- _Problem statement_
Word for word, restate each of the records below.

[Data extracted from a collection]
==========
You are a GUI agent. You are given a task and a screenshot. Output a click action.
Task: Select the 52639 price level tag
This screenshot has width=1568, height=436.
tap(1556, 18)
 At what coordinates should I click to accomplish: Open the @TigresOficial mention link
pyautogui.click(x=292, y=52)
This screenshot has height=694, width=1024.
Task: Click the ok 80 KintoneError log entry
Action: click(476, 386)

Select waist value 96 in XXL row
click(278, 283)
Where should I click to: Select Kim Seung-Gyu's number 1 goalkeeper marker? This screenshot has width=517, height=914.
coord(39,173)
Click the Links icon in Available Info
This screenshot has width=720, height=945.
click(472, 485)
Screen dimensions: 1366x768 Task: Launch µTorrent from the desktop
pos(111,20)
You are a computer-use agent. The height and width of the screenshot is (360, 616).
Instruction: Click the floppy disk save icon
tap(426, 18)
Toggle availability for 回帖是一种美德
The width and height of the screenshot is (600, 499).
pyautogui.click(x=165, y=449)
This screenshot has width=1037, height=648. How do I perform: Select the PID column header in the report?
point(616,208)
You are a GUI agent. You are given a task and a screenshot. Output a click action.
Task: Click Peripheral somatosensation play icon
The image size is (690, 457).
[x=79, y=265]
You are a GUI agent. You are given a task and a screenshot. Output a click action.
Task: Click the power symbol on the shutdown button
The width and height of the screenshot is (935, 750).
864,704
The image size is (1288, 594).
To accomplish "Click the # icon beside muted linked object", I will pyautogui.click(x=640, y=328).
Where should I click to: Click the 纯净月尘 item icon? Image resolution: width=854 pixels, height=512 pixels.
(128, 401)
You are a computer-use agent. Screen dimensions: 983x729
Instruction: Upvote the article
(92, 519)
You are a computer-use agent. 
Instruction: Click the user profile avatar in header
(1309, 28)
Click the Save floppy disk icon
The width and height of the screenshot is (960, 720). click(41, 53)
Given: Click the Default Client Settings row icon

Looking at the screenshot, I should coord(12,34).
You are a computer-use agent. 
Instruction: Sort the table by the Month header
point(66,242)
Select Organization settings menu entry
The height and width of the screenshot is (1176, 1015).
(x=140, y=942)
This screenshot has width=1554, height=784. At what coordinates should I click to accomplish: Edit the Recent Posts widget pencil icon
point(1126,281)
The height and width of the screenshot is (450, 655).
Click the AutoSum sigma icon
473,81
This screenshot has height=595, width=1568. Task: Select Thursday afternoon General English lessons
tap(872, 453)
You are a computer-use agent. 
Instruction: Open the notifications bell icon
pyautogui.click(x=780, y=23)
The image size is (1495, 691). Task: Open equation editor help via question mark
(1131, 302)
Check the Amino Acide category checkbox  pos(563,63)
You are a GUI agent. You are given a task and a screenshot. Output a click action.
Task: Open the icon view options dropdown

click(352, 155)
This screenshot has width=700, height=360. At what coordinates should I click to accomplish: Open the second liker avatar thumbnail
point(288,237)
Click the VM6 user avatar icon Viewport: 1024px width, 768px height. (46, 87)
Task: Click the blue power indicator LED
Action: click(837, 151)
==========
- _Exercise result_
You are a GUI agent. You are given a task and a screenshot. Output a click action.
Task: Select the 52639 price level tag
This screenshot has width=1568, height=436.
tap(1556, 18)
 At what coordinates should I click to accomplish: Open the @TigresOficial mention link
pyautogui.click(x=292, y=52)
This screenshot has height=694, width=1024.
Task: Click the ok 80 KintoneError log entry
Action: click(476, 386)

Select waist value 96 in XXL row
click(278, 283)
Where should I click to: Select Kim Seung-Gyu's number 1 goalkeeper marker? This screenshot has width=517, height=914.
coord(39,173)
Click the Links icon in Available Info
This screenshot has width=720, height=945.
click(472, 485)
Screen dimensions: 1366x768 Task: Launch µTorrent from the desktop
pos(111,20)
You are a computer-use agent. The height and width of the screenshot is (360, 616).
Instruction: Click the floppy disk save icon
tap(426, 18)
Toggle availability for 回帖是一种美德
The width and height of the screenshot is (600, 499).
pyautogui.click(x=165, y=449)
This screenshot has width=1037, height=648. How do I perform: Select the PID column header in the report?
point(616,208)
You are a GUI agent. You are given a task and a screenshot. Output a click action.
Task: Click Peripheral somatosensation play icon
The image size is (690, 457).
[x=79, y=265]
You are a GUI agent. You are given a task and a screenshot. Output a click action.
Task: Click the power symbol on the shutdown button
The width and height of the screenshot is (935, 750).
864,704
The image size is (1288, 594).
To accomplish "Click the # icon beside muted linked object", I will pyautogui.click(x=640, y=328).
Where should I click to: Click the 纯净月尘 item icon? Image resolution: width=854 pixels, height=512 pixels.
(128, 401)
You are a computer-use agent. Screen dimensions: 983x729
Instruction: Upvote the article
(92, 519)
You are a computer-use agent. 
Instruction: Click the user profile avatar in header
(1309, 28)
Click the Save floppy disk icon
The width and height of the screenshot is (960, 720). click(41, 53)
Given: Click the Default Client Settings row icon

Looking at the screenshot, I should coord(12,34).
You are a computer-use agent. 
Instruction: Sort the table by the Month header
point(66,242)
Select Organization settings menu entry
The height and width of the screenshot is (1176, 1015).
(x=140, y=942)
This screenshot has width=1554, height=784. At what coordinates should I click to accomplish: Edit the Recent Posts widget pencil icon
point(1126,281)
The height and width of the screenshot is (450, 655).
Click the AutoSum sigma icon
473,81
This screenshot has height=595, width=1568. Task: Select Thursday afternoon General English lessons
tap(872, 453)
You are a computer-use agent. 
Instruction: Open the notifications bell icon
pyautogui.click(x=780, y=23)
The image size is (1495, 691). Task: Open equation editor help via question mark
(1131, 302)
Check the Amino Acide category checkbox  pos(563,63)
You are a GUI agent. You are given a task and a screenshot. Output a click action.
Task: Open the icon view options dropdown

click(352, 155)
This screenshot has width=700, height=360. At what coordinates should I click to accomplish: Open the second liker avatar thumbnail
point(288,237)
Click the VM6 user avatar icon Viewport: 1024px width, 768px height. (46, 87)
Task: Click the blue power indicator LED
Action: click(837, 151)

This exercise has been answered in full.